According to the obtained results, the rankings of all tactics are presented in Table 28. This table shows that the worst method is MKE tactic. Based on the two criteria, authors’ algorithm is ranked first.
Conclusion
In early part of the paper, DRM and its related formulas were introduced. Afterwards, the existing approaches for determining the load factor were discussed briefly. Finally, a new formulation for load factor was suggested, which took advantage of the external work. This procedure assumes that the work increment is zero for all iterations. By using the suggested scheme, it is possible to trace the equilibrium path of structure with extremely nonlinearity, even in the snap-back and snap-through parts.

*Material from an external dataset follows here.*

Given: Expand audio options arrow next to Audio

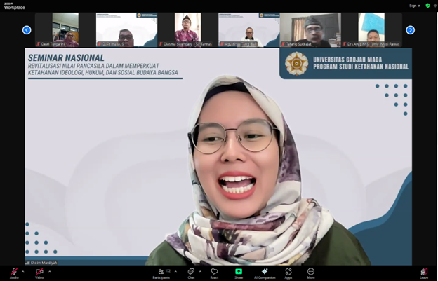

The proposed tactic is entirely automatic and only uses DR fictitious parameters. The efficiency of the suggested formulation was evaluated with the analysis of 2D and 3D trusses, arcs, 2D frames and shells. All of these structures had geometrical nonlinear behavior. If the number of convergence points is low, then the time of analysis reduces. On the other hand, for more accurate structural static path, analysis time increases. Therefore, analysis consuming time is an important factor. In this study, the accuracy, analysis time and no jumping or deviations of the structural static path are considered. These three criteria were used to compare the suggested technique with other strategies. The numerical examples have proven that the proposed formulation is more accurate than MRE and MRF. Moreover, the accuracy of the suggested algorithm is similar with MDI and MKE. Based on the numbers of convergence points, total numbers of iterations, and the analysis consuming time, it is concluded that authors’ technique is more efficient, in comparison to the other presented methods.